Der BF1 führt seit Mai 2016 eine Beziehung mit einer österreichischen Staatsangehörigen, XXXX und lebt mit ihr in einem gemeinsamen Haushalt in Graz. Er verfügt über einen großen Freundes- und Bekanntenkreis in Österreich und ist in der Familie seiner Lebensgefährtin integriert.

Der BF1 hat in der Zeit vom 28.11.2016 bis 20.12.2016 das Seminar „Deutsch lernen für AsylwerberInnen – A1.1“ absolviert und hat am 26.07.2017 am Werte- und Orientierungskurs des Österreichischen Integrationsfonds teilgenommen. Der BF verfügt über Grundkenntnisse der deutschen Sprache, die ihm eine Alltagskommunikation ermöglichen, hat jedoch bislang keine Deutsch-Sprachprüfung erfolgreich abgelegt.

Der BF1 ist strafrechtlich unbescholten.

Der BF2 wurde am XXXX in Bagdad geboren und ist dort aufgewachsen. Der BF2 verfügt über einen gültigen irakischen Reisepass. Die Muttersprache des BF2 ist Arabisch.

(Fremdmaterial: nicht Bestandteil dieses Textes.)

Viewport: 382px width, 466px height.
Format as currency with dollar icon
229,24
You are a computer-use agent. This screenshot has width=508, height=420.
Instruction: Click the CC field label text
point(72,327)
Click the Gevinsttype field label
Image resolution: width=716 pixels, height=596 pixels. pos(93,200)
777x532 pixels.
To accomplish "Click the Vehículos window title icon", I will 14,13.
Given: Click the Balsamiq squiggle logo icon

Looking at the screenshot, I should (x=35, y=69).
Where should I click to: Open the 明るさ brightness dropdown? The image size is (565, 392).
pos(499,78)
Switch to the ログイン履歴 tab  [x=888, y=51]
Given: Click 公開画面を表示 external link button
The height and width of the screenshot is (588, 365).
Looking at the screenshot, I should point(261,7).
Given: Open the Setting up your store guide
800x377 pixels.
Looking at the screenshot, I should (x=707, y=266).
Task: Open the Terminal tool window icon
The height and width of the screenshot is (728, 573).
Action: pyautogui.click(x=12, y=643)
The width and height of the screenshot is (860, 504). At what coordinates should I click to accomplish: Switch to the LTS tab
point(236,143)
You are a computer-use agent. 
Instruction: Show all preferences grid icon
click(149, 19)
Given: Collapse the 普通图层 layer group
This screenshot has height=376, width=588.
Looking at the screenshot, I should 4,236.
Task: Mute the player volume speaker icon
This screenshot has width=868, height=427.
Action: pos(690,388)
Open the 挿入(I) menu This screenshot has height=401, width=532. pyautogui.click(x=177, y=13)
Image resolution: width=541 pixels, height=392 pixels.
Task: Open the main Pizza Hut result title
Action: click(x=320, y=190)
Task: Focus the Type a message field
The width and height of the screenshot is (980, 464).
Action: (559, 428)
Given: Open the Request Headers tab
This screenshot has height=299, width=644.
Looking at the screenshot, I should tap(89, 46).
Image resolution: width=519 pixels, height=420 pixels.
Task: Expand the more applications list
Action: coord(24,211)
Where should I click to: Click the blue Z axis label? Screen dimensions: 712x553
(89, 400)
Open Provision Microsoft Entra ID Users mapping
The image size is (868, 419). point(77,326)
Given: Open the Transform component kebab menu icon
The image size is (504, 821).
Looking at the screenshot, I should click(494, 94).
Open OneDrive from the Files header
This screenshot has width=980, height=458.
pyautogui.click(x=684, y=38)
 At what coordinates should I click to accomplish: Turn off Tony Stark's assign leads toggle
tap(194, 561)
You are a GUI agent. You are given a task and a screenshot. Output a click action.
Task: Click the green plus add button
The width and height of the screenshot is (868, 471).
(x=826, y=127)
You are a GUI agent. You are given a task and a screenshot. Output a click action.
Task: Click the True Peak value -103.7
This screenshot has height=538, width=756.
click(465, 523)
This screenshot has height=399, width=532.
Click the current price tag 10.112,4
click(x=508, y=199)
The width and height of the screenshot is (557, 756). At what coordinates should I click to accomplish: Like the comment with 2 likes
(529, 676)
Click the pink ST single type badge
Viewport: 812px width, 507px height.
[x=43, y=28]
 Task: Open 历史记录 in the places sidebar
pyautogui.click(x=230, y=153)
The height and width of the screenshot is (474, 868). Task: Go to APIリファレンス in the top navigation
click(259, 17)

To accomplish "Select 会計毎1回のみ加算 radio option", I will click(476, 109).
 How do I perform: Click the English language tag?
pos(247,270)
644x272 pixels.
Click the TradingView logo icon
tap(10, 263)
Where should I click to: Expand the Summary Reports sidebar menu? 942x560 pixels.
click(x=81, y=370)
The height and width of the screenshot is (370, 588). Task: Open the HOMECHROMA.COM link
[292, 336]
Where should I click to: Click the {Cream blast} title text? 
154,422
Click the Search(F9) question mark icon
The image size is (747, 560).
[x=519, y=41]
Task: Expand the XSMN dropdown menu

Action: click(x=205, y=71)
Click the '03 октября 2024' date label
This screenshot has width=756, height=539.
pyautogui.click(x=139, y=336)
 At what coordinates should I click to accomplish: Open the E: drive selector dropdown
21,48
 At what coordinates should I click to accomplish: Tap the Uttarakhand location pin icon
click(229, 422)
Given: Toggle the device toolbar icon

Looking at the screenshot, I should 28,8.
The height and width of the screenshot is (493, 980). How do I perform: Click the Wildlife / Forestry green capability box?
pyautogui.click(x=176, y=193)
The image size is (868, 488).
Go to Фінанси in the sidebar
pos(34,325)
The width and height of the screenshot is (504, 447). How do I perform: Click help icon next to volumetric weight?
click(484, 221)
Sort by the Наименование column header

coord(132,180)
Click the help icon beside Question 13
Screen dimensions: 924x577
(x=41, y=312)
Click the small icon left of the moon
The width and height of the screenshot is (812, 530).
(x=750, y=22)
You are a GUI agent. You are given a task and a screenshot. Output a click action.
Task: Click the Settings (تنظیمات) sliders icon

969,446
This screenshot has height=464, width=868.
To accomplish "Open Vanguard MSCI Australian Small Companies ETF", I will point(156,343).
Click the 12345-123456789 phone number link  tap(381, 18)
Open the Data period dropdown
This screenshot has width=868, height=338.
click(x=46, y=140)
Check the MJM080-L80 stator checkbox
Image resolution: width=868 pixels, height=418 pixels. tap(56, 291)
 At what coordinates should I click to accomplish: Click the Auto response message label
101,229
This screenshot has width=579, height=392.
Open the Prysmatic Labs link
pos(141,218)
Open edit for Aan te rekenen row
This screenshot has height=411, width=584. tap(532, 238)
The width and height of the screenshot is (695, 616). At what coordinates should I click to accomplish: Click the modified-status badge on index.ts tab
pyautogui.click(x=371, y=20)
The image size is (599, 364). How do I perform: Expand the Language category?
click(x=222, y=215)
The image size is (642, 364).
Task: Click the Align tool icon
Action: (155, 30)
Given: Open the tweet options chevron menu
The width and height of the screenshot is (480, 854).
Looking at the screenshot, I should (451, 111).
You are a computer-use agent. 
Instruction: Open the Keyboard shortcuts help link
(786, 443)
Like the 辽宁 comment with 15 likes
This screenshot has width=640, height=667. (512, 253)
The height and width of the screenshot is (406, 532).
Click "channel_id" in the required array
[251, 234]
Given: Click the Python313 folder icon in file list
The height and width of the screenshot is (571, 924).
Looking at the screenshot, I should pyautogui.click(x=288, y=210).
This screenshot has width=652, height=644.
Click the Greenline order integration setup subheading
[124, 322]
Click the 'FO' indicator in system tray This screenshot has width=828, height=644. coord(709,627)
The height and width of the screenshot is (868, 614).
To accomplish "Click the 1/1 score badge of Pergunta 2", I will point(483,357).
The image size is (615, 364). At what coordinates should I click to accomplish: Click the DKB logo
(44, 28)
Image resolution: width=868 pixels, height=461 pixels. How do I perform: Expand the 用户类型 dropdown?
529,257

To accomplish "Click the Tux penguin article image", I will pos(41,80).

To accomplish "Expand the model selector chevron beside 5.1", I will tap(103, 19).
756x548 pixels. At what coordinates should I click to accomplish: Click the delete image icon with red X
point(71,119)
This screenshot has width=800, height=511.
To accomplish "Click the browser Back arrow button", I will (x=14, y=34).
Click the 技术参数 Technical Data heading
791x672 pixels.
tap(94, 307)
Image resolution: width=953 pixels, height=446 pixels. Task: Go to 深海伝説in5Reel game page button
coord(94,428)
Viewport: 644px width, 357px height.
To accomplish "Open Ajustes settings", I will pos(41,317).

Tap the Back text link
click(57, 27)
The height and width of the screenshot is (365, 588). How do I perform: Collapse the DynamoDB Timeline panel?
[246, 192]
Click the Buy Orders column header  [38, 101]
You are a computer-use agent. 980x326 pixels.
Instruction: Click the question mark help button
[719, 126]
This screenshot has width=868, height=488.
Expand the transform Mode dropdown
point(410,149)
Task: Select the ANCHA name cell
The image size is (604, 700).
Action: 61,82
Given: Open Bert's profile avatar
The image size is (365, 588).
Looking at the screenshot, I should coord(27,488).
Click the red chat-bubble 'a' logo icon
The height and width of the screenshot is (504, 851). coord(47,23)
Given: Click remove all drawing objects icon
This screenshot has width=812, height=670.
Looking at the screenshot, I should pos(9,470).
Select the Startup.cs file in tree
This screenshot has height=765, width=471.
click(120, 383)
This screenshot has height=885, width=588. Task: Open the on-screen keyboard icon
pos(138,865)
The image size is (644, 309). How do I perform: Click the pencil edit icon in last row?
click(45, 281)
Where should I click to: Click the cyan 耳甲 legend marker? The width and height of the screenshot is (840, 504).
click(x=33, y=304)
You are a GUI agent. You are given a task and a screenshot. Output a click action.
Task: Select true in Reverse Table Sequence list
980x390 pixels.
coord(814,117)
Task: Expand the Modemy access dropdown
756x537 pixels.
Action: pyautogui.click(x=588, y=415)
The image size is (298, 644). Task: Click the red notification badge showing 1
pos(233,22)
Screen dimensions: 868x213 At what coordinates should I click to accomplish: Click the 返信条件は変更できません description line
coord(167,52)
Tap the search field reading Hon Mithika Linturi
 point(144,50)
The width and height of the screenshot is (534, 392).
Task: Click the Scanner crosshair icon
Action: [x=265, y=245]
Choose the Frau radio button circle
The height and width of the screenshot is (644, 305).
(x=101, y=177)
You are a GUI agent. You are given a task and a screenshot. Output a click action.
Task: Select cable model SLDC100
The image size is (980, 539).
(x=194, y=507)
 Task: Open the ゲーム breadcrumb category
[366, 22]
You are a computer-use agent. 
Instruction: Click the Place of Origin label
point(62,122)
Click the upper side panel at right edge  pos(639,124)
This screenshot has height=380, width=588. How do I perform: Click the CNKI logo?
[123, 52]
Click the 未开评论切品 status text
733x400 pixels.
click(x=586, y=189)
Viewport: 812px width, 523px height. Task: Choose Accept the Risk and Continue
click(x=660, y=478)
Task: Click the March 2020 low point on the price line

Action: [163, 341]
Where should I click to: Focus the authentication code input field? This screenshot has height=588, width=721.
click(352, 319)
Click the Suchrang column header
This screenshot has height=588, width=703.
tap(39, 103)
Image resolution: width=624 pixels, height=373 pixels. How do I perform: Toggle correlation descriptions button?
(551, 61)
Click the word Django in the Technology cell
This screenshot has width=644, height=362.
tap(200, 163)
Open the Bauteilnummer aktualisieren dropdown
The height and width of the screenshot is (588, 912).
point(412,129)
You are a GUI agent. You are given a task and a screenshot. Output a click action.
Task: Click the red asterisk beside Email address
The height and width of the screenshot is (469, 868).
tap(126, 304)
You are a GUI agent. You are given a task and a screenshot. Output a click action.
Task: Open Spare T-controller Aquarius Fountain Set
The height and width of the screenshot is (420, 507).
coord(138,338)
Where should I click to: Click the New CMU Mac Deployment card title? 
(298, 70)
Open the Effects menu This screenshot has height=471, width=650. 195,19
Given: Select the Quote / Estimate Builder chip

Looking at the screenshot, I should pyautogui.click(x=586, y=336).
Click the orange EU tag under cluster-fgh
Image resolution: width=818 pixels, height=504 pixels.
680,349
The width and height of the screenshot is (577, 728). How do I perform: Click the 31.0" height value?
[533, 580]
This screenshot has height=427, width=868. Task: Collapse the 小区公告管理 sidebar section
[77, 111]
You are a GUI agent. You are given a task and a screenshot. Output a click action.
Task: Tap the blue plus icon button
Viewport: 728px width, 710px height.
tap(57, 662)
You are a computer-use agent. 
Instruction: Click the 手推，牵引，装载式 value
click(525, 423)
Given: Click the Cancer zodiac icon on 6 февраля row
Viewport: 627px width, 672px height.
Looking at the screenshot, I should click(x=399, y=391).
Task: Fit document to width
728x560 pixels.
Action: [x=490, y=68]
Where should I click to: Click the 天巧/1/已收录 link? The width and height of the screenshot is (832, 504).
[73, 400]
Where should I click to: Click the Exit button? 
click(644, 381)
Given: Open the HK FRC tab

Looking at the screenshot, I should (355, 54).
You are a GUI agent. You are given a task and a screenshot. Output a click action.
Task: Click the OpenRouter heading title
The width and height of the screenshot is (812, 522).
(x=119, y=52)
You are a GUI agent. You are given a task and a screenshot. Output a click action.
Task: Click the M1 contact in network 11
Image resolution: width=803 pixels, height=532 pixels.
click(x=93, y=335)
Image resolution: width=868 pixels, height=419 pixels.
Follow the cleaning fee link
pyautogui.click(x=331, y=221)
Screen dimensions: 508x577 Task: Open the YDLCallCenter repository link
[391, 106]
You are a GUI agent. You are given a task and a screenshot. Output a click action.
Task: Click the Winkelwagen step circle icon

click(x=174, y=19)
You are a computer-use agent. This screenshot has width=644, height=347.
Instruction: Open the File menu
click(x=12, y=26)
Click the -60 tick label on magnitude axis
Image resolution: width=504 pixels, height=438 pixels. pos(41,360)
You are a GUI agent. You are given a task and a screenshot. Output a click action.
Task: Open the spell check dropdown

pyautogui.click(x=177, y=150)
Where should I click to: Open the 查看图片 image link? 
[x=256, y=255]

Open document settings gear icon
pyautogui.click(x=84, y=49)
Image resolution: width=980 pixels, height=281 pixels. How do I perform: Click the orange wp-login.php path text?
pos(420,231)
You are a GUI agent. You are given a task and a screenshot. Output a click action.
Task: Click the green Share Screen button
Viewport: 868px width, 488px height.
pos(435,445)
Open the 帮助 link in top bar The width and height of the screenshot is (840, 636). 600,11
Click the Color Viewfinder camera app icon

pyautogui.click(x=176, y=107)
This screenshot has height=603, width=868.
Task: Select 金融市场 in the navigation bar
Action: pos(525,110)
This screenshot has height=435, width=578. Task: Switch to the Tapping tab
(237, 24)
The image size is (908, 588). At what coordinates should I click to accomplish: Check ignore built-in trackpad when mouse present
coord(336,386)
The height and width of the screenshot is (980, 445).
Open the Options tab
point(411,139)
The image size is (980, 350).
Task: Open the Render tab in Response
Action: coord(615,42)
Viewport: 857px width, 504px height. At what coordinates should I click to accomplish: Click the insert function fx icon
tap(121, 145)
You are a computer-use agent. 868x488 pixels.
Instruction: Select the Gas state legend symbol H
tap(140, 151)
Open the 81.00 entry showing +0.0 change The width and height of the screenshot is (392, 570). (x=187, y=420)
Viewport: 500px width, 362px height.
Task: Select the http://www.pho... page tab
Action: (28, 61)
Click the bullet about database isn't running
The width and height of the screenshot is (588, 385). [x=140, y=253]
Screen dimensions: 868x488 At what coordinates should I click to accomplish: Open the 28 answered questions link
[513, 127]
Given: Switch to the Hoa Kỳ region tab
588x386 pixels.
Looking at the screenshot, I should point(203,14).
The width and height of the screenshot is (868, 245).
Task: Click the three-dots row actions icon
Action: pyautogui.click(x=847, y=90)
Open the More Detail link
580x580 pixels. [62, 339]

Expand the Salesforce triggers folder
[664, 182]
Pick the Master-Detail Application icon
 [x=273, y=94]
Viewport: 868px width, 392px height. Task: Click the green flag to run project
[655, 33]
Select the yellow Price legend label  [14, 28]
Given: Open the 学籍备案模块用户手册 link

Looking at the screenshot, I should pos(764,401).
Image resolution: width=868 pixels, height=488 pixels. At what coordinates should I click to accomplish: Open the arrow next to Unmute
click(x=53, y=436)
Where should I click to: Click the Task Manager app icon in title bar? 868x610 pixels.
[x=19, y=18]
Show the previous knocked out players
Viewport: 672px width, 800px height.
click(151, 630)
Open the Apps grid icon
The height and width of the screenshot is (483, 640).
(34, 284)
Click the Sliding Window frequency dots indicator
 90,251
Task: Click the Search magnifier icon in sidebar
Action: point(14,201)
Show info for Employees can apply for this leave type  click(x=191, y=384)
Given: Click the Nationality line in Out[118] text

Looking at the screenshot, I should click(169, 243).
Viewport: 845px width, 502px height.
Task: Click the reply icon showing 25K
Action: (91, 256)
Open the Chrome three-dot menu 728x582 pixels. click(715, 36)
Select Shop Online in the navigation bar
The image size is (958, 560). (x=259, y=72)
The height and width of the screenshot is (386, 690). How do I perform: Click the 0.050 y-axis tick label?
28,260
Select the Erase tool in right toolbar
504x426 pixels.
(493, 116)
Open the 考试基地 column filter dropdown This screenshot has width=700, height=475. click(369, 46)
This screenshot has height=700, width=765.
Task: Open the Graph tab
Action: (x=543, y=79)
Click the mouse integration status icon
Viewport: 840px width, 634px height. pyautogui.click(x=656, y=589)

Der BF2 ist geschieden und kinderlos. Er absolvierte in Bagdad seine Schulbildung (6 Jahre Grundschule, 2 Jahre Mittelschule) und war als Friseur und zuletzt als Verkäufer im Irak tätig.

Der BF2 ist gesund und arbeitsfähig. Er bezieht derzeit Leistungen aus der staatlichen Grundversorgung und geht keiner legalen Erwersbstätigkeit im Bundesgebiet nach. Er verfügt in Österreich über einen verbindlichen Dienstvorvertrag als Friseur. Sein Bruttolohn würde demnach bei Beschäftigung XXXX Euro monatlich betragen.

Der BF2 hat eine Integrationsprüfung beim Österreichischen Integrationsfonds bestehend aus Inhalten zur Sprachkompetenz auf dem Niveau A2 und zu Werte- und Orientierungswissen am 27.04.2019 erfolgreich abgelegt. Zudem absolvierte er mehrere Deutschkurse, zuletzt nahm er an einem Deutsch-Intensivkurs auf Niveau B1.2 teil.

Der BF2 ist ehrenamtlich beim Verein „Bunte Blätter“ in einem Pflegewohnheim tätig und besucht regelmäßig Bewohner im Pflegewohnheim, geht mit ihnen spazieren und unterstützt die Mitarbeiter beim Seniorenturnen.

Der BF2 führt seit Juli 2018 eine Beziehung mit einer österreichischen Staatsangehörigen, XXXX , ist in deren Familie intergriert und verfügt über einen großen Freundes- und Bekanntenkreis in Österreich.

Der BF2 ist strafrechtlich unbescholten.

2. Beweiswürdigung:

Der angeführte Verfahrensgang ergibt sich aus dem unbedenklichen und unbestrittenen Akteninhalt der vorgelegten Verwaltungsakten des BFA und der vorliegenden Gerichtsakten des BVwG.

Die getroffenen Feststellungen beruhen auf den Ergebnissen des vom erkennenden Gericht in der mündlichen Verhandlung und auf Grund der vorliegenden Akten durchgeführten Ermittlungsverfahrens und werden in freier Beweiswürdigung der gegenständlichen Entscheidung als maßgeblicher Sachverhalt zugrunde gelegt.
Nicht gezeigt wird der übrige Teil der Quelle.